Gustav Smedal

Gustav Smedal (28 December 1888 – 30 October 1951) was a Norwegian jurist and irredentist activist. He was born in Kristiania to Prosecutor General and Minister Harald Smedal (1859–1911) and Caroline Kirkgaard Hofgaard (1863–89). He graduated from the school and studied law, obtaining a degree in 1913. After completing his apprenticeship he was employed at the Ministry of Foreign Affairs between 1920 and 1923. In 1921–22 he became the secretary of the Norwegian delegation to the League of Nations in Geneva and private secretary of judge Frederik Beichmann. Between 1923 and 1931 Smedal ran a law office in Stavanger.
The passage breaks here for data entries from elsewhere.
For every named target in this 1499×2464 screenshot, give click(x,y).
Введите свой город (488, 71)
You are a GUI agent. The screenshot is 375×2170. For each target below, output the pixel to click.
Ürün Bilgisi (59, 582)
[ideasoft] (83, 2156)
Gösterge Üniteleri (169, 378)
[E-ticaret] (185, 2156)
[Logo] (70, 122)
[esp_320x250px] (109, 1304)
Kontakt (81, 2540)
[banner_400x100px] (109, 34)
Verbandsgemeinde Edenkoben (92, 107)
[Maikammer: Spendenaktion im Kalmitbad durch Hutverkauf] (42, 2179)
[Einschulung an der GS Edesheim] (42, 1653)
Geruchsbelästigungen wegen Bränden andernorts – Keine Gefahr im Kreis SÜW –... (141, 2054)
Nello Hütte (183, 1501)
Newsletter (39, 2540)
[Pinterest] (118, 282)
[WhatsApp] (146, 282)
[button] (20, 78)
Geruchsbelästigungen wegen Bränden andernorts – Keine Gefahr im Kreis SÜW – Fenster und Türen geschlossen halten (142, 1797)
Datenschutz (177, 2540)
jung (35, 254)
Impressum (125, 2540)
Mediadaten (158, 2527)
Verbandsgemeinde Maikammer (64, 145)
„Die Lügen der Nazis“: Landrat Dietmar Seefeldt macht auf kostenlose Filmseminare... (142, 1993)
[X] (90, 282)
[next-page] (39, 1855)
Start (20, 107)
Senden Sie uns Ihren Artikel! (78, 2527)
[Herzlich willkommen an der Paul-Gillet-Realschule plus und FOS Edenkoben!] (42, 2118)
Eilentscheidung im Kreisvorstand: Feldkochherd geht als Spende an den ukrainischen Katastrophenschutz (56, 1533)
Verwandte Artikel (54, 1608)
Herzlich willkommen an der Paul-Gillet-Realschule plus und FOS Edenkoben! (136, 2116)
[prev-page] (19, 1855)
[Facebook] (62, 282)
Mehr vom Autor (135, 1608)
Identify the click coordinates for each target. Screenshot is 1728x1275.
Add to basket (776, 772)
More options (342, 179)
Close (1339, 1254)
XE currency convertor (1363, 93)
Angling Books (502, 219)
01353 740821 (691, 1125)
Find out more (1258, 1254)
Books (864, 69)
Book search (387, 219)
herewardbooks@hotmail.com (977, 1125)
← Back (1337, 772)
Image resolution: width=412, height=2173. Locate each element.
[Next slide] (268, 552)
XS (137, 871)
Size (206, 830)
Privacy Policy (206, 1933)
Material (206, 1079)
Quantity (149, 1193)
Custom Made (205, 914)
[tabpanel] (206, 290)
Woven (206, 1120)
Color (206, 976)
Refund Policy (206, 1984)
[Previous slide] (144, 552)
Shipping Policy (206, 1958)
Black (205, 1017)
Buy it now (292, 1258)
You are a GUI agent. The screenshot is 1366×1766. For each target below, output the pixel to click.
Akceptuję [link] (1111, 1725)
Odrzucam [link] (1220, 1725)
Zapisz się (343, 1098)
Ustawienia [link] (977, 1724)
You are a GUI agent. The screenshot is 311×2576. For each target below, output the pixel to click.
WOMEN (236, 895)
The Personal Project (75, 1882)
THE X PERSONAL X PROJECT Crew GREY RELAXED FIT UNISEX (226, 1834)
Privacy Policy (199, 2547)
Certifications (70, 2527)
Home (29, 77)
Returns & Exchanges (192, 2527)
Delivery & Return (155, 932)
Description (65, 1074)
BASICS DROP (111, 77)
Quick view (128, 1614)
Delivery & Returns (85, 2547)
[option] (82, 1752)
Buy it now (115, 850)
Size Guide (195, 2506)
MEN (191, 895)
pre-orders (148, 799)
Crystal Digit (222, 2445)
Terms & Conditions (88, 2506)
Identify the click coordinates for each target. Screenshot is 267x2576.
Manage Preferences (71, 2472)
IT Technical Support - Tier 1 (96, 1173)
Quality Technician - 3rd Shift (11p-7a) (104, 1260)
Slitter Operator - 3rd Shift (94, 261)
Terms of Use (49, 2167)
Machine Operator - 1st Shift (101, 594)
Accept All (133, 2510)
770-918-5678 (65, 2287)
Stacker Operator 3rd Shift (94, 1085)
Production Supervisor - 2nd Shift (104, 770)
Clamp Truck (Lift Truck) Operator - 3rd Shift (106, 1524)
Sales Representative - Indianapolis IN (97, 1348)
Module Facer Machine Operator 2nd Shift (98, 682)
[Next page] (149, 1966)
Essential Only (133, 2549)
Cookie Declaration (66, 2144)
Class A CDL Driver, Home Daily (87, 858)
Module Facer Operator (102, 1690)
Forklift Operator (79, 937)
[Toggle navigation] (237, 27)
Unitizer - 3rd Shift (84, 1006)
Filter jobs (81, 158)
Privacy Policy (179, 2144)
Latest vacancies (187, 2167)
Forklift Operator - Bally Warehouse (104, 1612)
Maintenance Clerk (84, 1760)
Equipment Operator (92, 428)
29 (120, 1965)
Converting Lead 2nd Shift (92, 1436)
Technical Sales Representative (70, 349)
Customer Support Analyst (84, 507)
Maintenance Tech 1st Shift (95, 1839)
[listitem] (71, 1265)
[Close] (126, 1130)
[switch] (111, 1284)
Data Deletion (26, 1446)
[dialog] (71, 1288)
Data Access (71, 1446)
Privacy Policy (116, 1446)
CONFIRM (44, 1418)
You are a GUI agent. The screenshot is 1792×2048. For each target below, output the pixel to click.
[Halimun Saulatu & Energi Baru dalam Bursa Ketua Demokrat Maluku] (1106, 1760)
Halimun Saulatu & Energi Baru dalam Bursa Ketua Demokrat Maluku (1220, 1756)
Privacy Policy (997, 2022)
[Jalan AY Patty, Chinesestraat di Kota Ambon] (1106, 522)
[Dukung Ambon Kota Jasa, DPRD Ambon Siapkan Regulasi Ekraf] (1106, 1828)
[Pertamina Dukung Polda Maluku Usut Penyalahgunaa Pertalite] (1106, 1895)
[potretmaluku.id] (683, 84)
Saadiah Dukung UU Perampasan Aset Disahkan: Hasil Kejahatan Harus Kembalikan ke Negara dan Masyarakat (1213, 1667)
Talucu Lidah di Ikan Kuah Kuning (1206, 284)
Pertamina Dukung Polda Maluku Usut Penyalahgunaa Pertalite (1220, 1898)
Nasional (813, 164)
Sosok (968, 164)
Smedal was known for his active support of the "Greenland case" (Grønlandssaken) led by Hallvard Devold, where Norway claimed parts of East Greenland. In 1931 a group of Norwegians living at certain hunting and radio stations in the area claimed a portion of East Greenland as Norwegian territory, naming it Erik the Red's Land. Denmark protested and brought the case to the Permanent Court of International Justice. Smedal was a member of the Norwegian delegation at the hearing of the court in The Hague in 1933. Following the Permanent Court of International Justice ruling in the disfavor of Norway, the official claims were abandoned, but Smedal continued his activism. He claimed that the Kiel Treaty was unfair to Norway. A nationalist, Smedal would find himself collaborating with the national socialist regime during the German occupation of Norway. In 1942, he enrolled in Nasjonal Samling (at that time the only legal party), but never worked directly for the party. Wishing to create ties between Smedal and the party, the regime offered him positions as law professor, Supreme Court Justice and even Chief of the Supreme Court. Smedal, being economically independent, only accepted a position as honorary professor in 1943. Instead, he was active in the organization Norges Ishavskomité together with the other prominent leader of Norwegian claims in East Greenland and chairman of the Arctic Trading Co., Adolf Hoel. Smedal published several articles and pamphlets to strengthen a Norwegian claim to Greenland, which in the meantime (1941) had been occupied by the United States. He tried to persuade Reichskommissar Josef Terboven and others, but without success. As part of the legal purge in Norway after World War II, Smedal was punished economically for his collaboration.